(begin)

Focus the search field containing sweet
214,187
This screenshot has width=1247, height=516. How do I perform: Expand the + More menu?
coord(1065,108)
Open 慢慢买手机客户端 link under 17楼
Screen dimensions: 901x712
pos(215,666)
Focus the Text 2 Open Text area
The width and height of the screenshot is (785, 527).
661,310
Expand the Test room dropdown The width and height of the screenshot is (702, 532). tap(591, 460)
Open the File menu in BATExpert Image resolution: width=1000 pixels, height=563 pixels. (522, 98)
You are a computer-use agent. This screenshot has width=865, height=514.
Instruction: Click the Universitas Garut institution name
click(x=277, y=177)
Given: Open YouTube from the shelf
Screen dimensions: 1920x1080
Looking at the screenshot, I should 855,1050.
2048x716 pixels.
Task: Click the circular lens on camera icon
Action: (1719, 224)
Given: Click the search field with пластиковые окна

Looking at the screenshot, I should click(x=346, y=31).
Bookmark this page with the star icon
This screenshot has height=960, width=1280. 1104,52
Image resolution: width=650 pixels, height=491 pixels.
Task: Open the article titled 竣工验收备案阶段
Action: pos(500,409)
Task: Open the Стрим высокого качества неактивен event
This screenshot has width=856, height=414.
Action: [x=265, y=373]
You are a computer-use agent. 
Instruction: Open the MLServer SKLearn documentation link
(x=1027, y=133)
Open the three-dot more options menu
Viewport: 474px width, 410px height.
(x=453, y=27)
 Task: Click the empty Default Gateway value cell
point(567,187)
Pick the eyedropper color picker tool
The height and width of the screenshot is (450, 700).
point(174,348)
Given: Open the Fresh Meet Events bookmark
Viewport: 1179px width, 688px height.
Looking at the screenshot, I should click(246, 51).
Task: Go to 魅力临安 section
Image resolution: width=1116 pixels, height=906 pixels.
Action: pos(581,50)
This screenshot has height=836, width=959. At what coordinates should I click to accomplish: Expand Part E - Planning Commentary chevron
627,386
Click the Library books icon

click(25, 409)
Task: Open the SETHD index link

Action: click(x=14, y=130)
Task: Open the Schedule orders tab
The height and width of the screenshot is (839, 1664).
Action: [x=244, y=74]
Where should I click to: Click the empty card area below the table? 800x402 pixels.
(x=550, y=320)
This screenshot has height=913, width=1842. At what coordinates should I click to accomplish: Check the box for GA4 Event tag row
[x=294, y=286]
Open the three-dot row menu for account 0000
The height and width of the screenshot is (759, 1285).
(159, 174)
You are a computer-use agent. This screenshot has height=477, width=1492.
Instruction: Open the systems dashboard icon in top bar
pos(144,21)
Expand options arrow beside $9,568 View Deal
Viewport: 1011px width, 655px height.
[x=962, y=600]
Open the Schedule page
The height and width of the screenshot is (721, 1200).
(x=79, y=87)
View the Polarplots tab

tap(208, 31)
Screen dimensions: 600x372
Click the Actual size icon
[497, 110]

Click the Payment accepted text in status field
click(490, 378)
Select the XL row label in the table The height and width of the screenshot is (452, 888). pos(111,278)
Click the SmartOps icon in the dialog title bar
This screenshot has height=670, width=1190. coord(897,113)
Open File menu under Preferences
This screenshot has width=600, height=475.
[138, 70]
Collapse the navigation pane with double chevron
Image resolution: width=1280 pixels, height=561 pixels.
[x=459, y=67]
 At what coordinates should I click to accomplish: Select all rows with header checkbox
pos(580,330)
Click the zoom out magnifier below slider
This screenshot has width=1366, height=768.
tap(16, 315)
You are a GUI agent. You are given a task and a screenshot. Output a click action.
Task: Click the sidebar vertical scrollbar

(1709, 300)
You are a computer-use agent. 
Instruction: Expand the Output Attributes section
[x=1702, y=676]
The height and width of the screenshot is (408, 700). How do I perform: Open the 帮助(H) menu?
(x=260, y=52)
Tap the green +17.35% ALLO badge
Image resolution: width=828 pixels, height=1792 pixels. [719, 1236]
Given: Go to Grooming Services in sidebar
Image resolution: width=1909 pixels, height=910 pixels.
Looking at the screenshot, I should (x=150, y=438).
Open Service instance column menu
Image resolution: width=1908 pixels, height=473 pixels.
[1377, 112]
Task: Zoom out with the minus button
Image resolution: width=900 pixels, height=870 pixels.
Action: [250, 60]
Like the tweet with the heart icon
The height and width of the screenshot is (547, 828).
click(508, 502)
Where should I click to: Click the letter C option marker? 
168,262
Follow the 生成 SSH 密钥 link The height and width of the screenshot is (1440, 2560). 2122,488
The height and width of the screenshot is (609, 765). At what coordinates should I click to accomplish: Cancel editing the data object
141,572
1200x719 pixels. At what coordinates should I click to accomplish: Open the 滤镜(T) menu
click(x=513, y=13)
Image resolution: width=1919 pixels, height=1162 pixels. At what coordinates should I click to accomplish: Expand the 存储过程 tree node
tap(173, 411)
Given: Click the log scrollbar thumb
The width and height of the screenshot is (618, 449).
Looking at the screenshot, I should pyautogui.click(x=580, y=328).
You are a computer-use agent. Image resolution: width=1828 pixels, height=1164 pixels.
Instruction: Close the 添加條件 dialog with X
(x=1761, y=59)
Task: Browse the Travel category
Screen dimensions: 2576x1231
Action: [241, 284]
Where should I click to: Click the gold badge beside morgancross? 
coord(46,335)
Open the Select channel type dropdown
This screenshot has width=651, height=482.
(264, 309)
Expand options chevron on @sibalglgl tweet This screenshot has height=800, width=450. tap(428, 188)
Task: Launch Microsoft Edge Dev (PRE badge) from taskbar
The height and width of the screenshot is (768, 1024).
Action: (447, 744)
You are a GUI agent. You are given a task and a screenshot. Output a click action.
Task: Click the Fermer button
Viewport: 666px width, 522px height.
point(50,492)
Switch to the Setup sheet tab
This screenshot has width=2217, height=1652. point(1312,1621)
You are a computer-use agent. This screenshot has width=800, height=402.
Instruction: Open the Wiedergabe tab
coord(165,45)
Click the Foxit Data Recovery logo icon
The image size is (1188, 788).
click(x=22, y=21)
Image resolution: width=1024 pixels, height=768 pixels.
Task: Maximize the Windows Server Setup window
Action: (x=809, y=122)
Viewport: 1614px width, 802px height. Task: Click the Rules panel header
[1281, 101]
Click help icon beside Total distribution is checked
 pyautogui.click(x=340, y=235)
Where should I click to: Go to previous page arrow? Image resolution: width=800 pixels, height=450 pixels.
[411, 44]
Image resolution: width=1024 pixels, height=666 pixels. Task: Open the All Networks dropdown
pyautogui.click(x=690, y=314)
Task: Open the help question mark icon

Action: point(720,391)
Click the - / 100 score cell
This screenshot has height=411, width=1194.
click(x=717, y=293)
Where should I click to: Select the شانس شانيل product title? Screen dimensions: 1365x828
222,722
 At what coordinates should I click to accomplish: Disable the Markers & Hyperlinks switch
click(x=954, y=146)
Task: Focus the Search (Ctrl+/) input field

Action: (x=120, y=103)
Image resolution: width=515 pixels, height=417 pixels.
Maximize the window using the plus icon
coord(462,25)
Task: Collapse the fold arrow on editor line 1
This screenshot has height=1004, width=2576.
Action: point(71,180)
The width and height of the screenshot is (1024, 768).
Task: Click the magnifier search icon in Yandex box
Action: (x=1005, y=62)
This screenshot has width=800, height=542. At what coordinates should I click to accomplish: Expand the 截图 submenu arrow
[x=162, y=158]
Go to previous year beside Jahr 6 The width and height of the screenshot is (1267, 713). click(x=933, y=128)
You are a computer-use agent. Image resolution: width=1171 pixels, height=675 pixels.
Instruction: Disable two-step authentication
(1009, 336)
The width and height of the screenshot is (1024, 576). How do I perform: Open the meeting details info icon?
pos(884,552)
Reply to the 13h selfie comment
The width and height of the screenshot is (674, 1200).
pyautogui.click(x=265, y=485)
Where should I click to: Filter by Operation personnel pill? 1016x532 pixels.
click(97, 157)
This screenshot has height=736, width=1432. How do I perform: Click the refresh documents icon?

(end)

> _Instructions for the task_
Convert the entries from their first line through the line containing "Expand the Test" into a JSON list of strings, one string per line, with blank lines omitted.

> _Written solution_
[
  "Focus the search field containing sweet",
  "214,187",
  "This screenshot has width=1247, height=516. How do I perform: Expand the + More menu?",
  "coord(1065,108)",
  "Open 慢慢买手机客户端 link under 17楼",
  "Screen dimensions: 901x712",
  "pos(215,666)",
  "Focus the Text 2 Open Text area",
  "The width and height of the screenshot is (785, 527).",
  "661,310",
  "Expand the Test room dropdown The width and height of the screenshot is (702, 532). tap(591, 460)"
]